REQUIRED TASK:
Which lines in the entries below contain the word "Where"? Pick out each of those lines and copy it.
::::::::
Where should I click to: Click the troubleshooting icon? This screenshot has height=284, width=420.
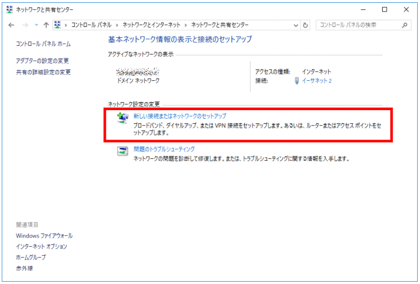coord(122,150)

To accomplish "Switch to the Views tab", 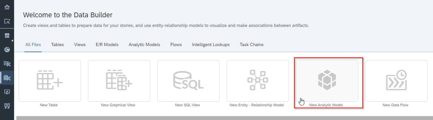I will click(80, 45).
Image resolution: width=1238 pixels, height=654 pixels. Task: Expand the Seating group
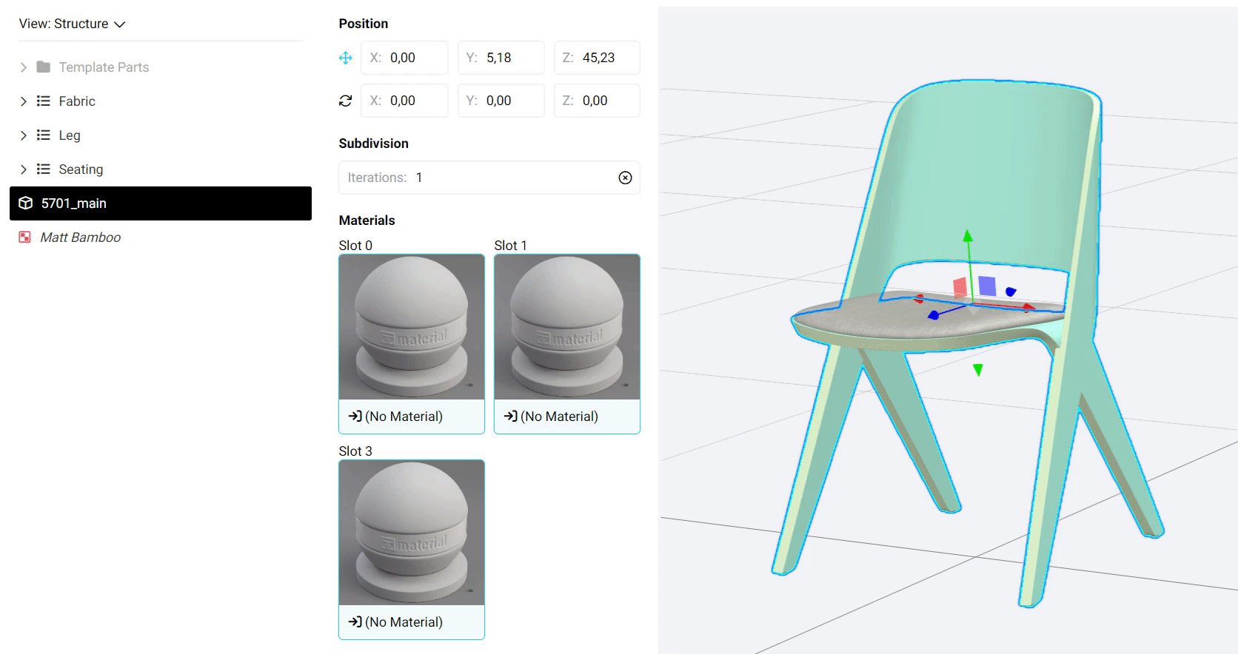24,169
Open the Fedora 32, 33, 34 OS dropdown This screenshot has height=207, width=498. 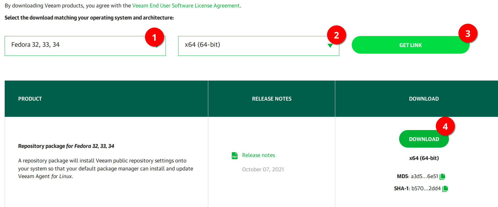(x=80, y=46)
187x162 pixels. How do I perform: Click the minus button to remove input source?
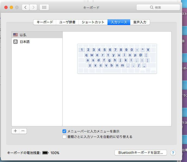coord(23,131)
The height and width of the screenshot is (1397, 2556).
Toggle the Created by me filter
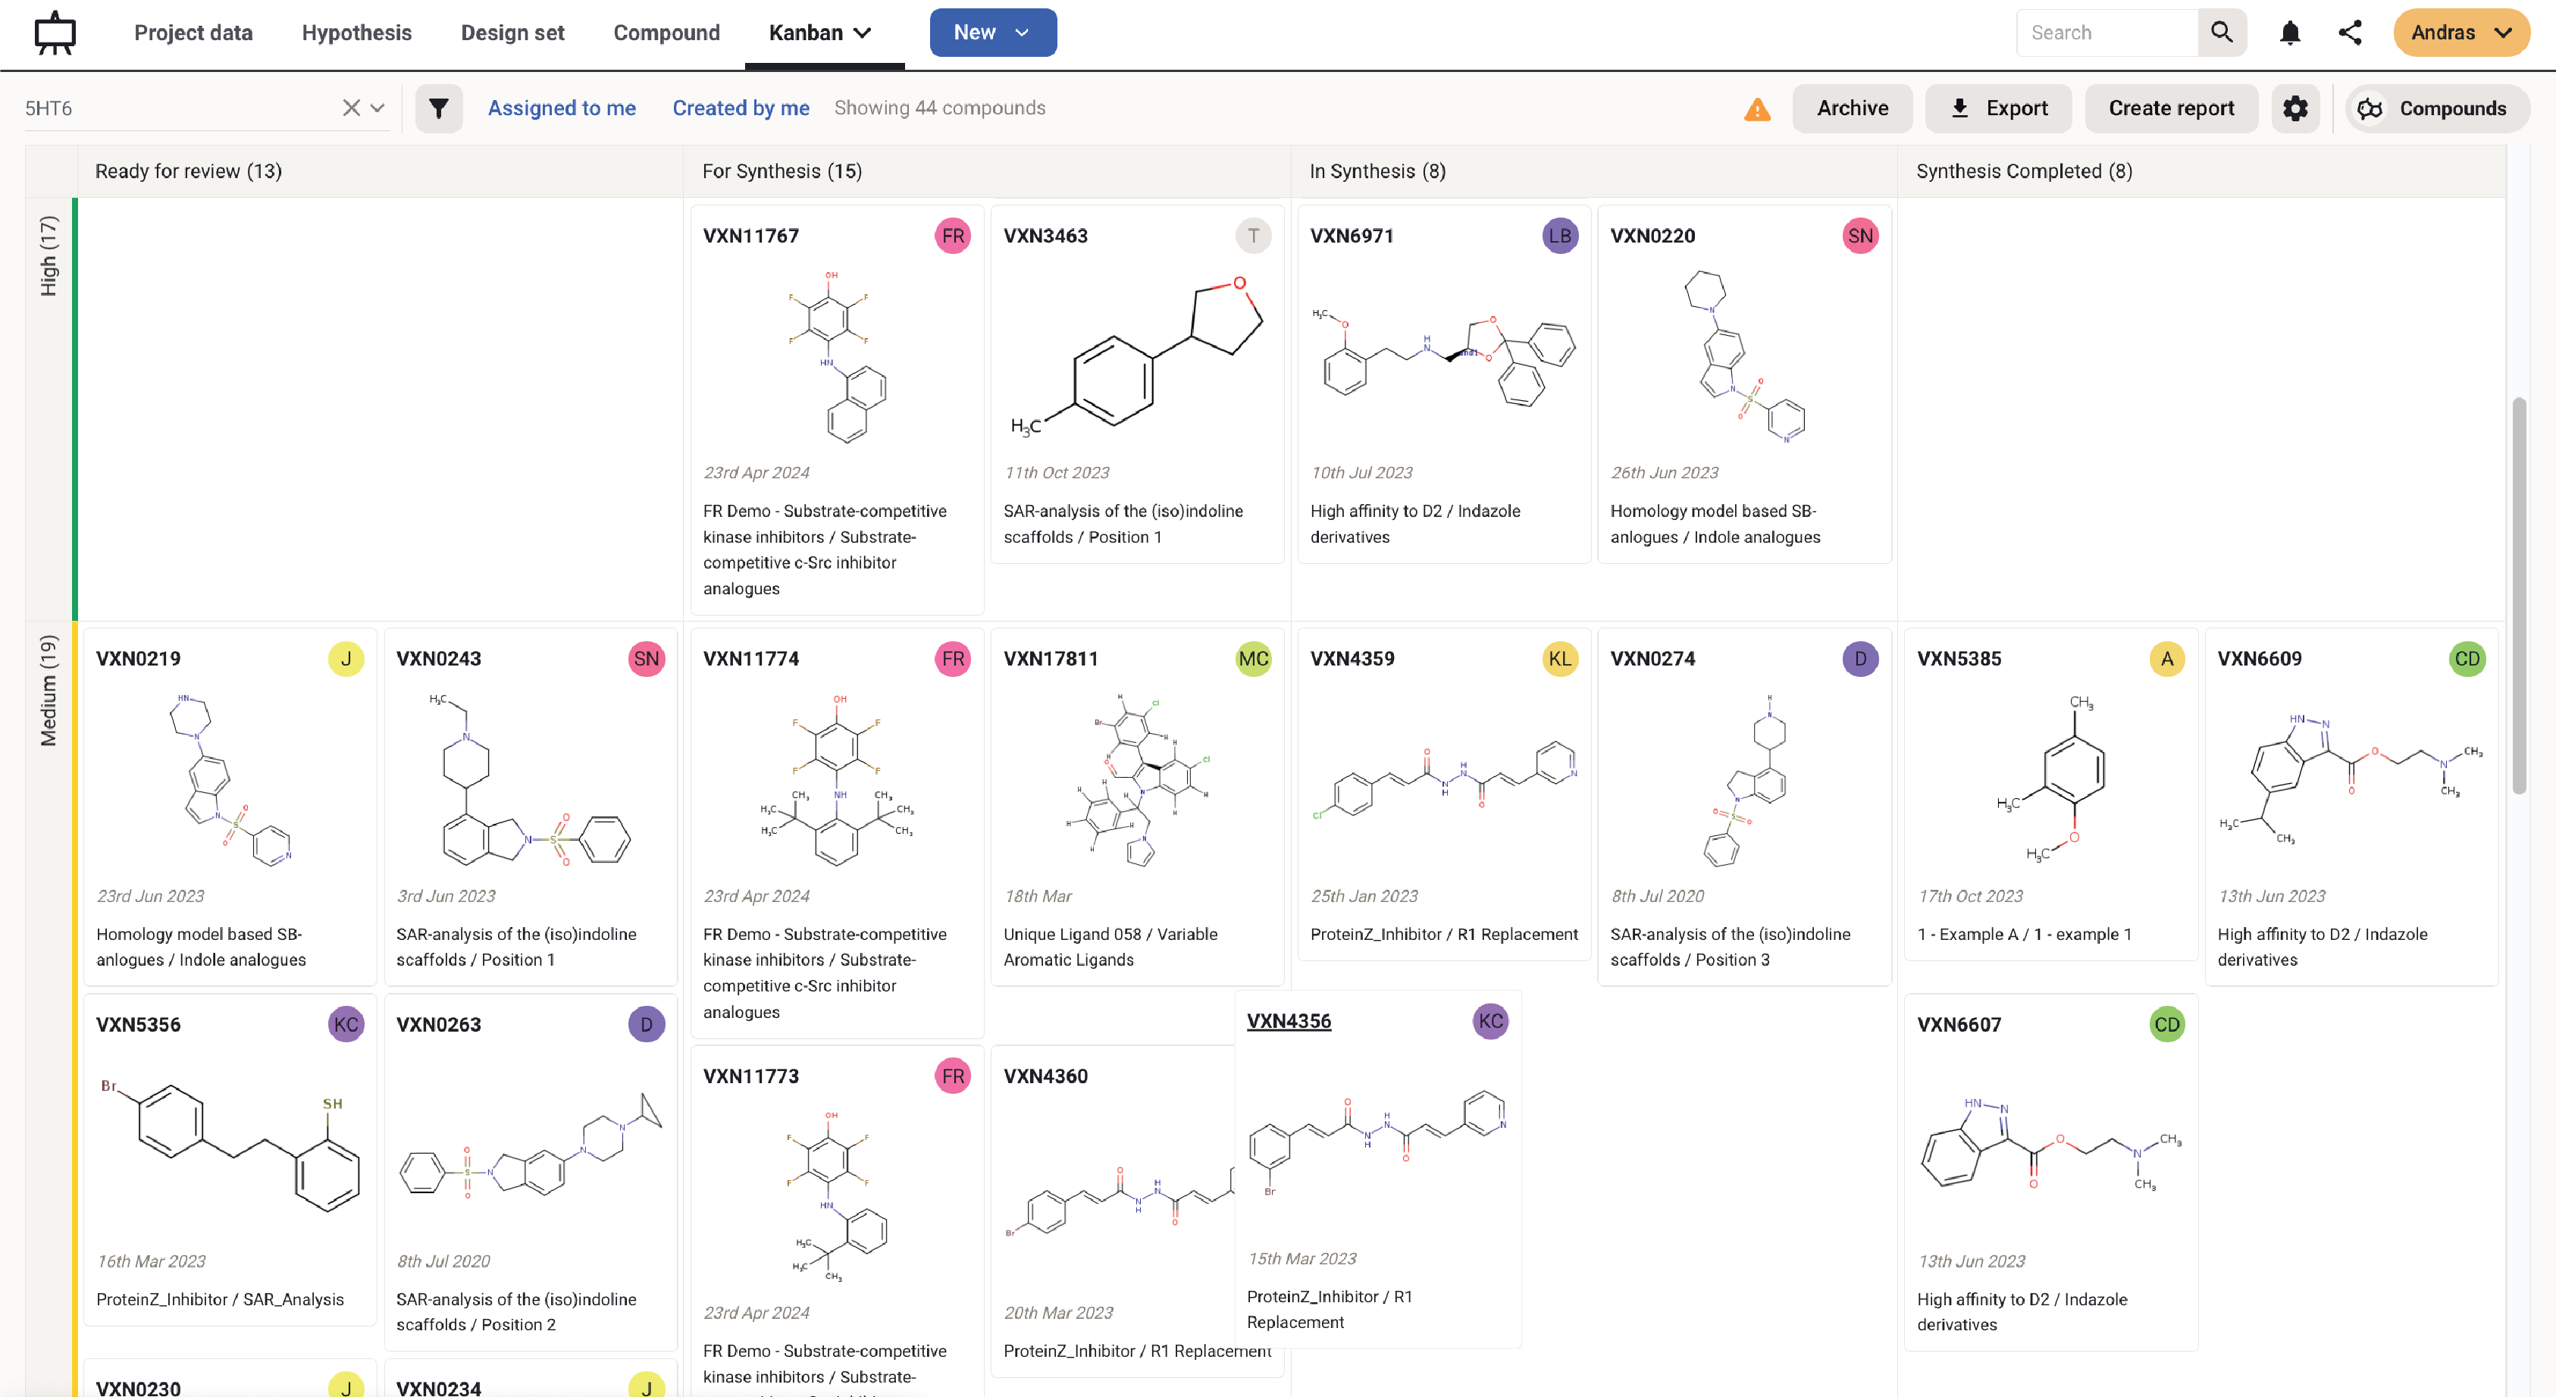[x=740, y=108]
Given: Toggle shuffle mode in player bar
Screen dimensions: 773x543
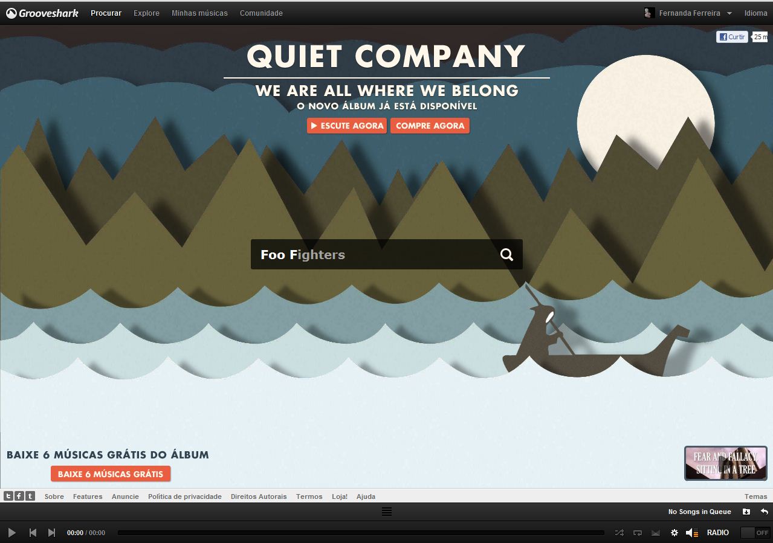Looking at the screenshot, I should pyautogui.click(x=619, y=533).
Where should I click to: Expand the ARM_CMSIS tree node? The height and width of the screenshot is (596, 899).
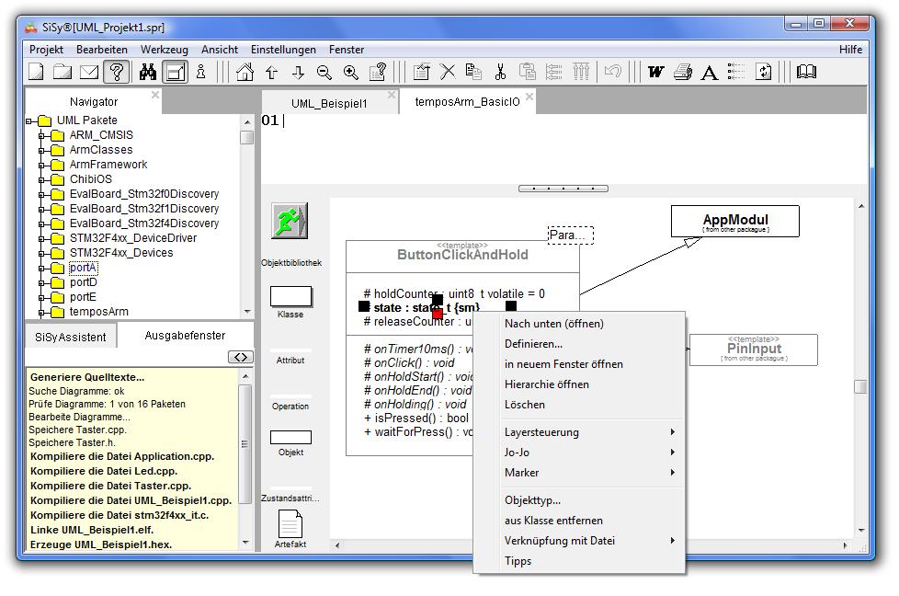[42, 135]
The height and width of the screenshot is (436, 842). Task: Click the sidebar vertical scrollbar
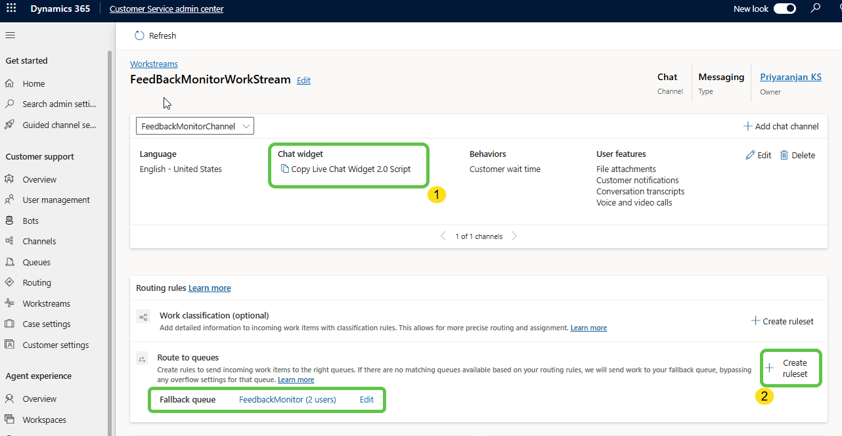(110, 197)
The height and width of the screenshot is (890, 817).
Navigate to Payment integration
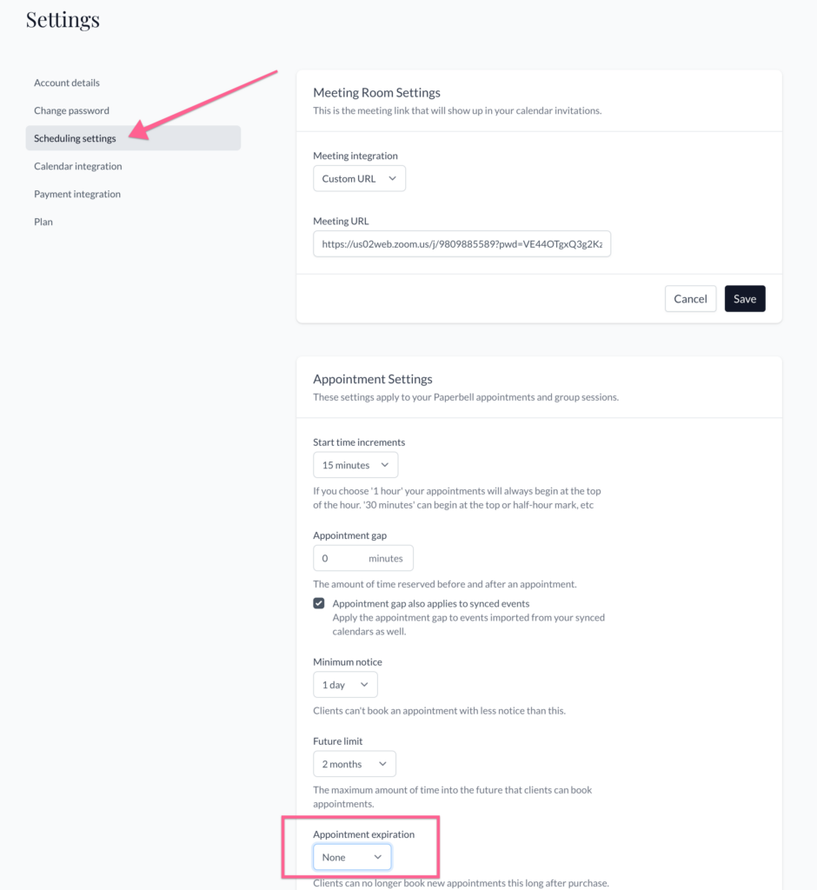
::::::::
RESPONSE TO THIS EXERCISE:
Where should I click to: Click the troubleshooting icon? This screenshot has height=284, width=420.
Where should I click to: Expand the ARM_CMSIS tree node? The height and width of the screenshot is (596, 899).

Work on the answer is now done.